I'm inserting a lot of documents in bulk with the latest node.js native driver (2.0).
My collection has an index on the URL field, and I'm bound to get duplicates out of the thousands of lines I insert. Is there a way for MongoDB to not crash when it encounters a duplicate?
Right now I'm batching records 1000 at a time, and Using insertMany.
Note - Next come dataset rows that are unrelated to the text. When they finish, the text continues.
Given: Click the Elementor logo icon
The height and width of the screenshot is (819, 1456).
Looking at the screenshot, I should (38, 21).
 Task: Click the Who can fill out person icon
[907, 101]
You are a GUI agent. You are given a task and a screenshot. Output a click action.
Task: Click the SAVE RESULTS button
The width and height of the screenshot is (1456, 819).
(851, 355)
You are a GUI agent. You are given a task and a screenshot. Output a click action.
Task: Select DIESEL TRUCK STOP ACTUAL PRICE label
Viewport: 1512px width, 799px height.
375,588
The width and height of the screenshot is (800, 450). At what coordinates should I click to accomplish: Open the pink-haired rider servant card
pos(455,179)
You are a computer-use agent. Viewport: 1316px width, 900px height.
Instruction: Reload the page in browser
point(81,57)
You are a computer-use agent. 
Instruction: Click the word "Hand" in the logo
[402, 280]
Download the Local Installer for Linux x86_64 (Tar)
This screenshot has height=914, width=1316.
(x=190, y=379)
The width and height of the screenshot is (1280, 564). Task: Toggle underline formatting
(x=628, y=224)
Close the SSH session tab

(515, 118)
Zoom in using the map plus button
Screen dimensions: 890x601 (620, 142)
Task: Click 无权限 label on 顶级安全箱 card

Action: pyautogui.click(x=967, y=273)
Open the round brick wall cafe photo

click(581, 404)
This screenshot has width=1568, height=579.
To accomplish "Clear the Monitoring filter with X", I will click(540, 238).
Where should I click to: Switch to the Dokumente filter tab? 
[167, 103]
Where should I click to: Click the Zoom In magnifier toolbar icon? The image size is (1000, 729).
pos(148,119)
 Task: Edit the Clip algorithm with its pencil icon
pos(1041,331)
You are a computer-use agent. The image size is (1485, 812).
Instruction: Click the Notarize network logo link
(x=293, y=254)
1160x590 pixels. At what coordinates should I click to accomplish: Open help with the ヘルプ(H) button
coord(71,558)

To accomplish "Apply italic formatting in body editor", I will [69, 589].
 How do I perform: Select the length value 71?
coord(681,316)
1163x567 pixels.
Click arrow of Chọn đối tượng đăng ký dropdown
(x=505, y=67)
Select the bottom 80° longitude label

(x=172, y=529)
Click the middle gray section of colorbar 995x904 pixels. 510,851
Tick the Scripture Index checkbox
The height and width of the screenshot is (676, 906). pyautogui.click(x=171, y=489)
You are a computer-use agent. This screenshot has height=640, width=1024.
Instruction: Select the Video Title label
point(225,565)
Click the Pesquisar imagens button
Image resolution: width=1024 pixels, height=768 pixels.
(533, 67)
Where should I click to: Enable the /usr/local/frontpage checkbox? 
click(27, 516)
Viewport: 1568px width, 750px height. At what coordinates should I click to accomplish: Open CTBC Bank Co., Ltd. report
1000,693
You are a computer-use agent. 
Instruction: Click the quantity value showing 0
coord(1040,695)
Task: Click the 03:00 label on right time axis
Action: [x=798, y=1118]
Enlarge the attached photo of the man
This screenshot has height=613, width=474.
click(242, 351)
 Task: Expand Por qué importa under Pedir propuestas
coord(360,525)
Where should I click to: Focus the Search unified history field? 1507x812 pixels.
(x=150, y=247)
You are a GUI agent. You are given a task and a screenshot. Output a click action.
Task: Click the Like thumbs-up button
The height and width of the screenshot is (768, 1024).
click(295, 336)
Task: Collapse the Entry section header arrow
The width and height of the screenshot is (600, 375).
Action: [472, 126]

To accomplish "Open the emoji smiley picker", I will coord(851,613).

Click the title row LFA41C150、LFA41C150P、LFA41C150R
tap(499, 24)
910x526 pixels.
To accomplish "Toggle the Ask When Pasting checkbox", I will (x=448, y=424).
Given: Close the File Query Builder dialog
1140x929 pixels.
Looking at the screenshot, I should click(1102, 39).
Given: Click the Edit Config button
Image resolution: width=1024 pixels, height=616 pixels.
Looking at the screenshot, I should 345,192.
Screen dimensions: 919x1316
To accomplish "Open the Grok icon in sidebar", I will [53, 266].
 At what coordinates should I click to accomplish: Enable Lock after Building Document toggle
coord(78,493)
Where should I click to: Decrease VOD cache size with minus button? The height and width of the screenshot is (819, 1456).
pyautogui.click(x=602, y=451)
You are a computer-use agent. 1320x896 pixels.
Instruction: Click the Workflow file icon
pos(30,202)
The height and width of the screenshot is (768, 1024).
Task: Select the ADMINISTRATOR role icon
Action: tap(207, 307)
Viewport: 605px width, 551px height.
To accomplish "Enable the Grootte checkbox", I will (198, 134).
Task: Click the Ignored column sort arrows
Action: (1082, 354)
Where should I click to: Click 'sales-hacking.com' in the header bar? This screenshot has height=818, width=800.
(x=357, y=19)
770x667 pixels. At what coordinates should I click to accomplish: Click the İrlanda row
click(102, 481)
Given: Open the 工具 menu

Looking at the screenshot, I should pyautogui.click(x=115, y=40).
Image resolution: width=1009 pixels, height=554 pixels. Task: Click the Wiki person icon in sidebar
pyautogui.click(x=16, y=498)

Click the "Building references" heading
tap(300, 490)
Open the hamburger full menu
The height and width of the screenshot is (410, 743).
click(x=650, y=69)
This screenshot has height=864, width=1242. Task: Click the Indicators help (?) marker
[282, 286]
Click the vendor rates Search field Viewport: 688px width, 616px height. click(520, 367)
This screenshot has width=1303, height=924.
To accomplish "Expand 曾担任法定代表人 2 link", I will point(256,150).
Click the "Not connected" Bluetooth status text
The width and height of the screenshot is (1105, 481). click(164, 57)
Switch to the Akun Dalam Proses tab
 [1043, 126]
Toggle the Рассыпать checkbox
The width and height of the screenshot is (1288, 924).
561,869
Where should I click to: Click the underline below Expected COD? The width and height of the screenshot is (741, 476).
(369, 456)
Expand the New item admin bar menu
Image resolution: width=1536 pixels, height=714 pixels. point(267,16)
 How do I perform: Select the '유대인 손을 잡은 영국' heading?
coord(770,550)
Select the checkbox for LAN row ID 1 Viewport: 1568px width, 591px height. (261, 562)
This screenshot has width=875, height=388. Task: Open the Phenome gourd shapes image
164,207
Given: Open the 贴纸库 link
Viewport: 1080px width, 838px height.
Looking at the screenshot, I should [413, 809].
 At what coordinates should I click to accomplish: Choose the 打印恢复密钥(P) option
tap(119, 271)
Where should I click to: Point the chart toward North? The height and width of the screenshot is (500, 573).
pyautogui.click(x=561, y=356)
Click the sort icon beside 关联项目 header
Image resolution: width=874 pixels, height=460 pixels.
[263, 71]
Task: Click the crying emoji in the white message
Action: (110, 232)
I've tried various things, including adding {continueOnError=true}. I tried inserting my records one by one, but it's just too slow, I have thousands of workers in a queue and can't really afford the delay.
Collection definition :
self.prods = db.collection('products');
self.prods.ensureIndex({url:1},{unique:true}, function() {});
Insert :
MongoProcessor.prototype._batchInsert= function(coll,items){
var self = this;
if(items.length>0){
var batch = [];
var l = items.length;
for (var i = 0; i < 999; i++) {
if(i<l){
batch.push(items.shift());
}
if(i===998){
coll.insertMany(batch, {continueOnError: true},function(err,res){
if(err) console.log(err);
if(res) console.log('Inserted products: '+res.insertedCount+' / '+batch.length);
self._batchInsert(coll,items);
});
}
}
}else{
self._terminate();
}
};
I was thinking of dropping the index before the insert, then reindexing using dropDups, but it seems a bit hacky, my workers are clustered and I have no idea what would happen if they try to insert records while another process is reindexing... Does anyone have a better idea?
Edit :
I forgot to mention one thing. The items I insert have a 'processed' field which is set to 'false'. However the items already in the db may have been processed, so the field can be 'true'. Therefore I can't upsert... Or can I select a field to be untouched by upsert?